The Federal Bureau of Investigations says Jayme Gordon claimed to have evidence to prove his civil case against DreamWorks Animation, SKG, Inc. "But it was all lies," said Special Agent Scott McGaunn, who investigated the case from the FBI's Boston Division.

Gordon filed the copyright infringement suit in 2011 and was seeking more than $12 million in damages.

The FBI says DreamWorks vigorously defended its intellectual property during a court case that dragged on for years.

Investigators say Gordon had created drawings and a story about pandas which he called "Panda Power." The FBI says Gordon's pandas bore little resemblance to the movie characters. Investigators said after Gordon saw a movie trailer for "Kung Fu Panda," he revised his original drawings and story and renamed them "Kung Fu Panda Power."
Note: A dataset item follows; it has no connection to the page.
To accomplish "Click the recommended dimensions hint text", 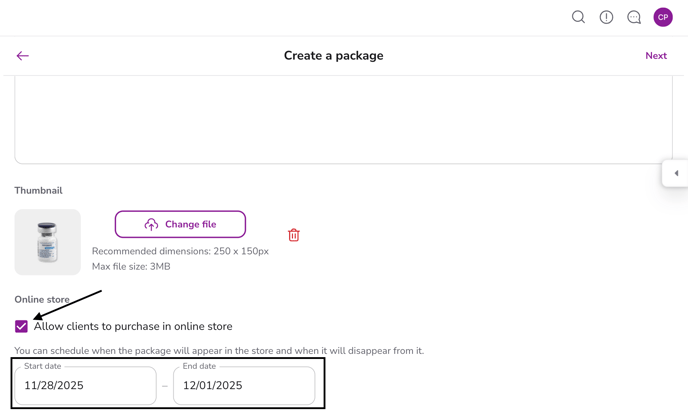I will click(180, 251).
"He was using the legal system to try and extort over $12 million from DreamWorks," McGaunn said.

The FBI says evidence was produced that showed Gordon had traced some panda pictures from a Disney coloring book. Gordon claimed he created the drawings in 1992 and 1993. The coloring book was published in 1996.
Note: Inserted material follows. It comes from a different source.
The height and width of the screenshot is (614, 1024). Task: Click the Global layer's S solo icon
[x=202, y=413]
"The coloring book discovery was the smoking gun in the civil case," McGaunn said.

Gordon dropped his copyright infringement case, but then the FBI opened a criminal case against him.

A jury convicted him of perjury and wire fraud. In May 2017, a judge sentenced him to two years in prison and Gordon was ordered to pay more than $3 million in restitution.

"It's possible that when Gordon first saw the movie he had believed that DreamWorks stole something from him—that he came up with the original idea for a kung fu fighting panda," McGaunn said. "But even if he did initially believe that, his actions afterward were criminal: He copied and backdated others' drawings, destroyed computer evidence he was ordered to turn over, and lied under oath—all to further his civil suit."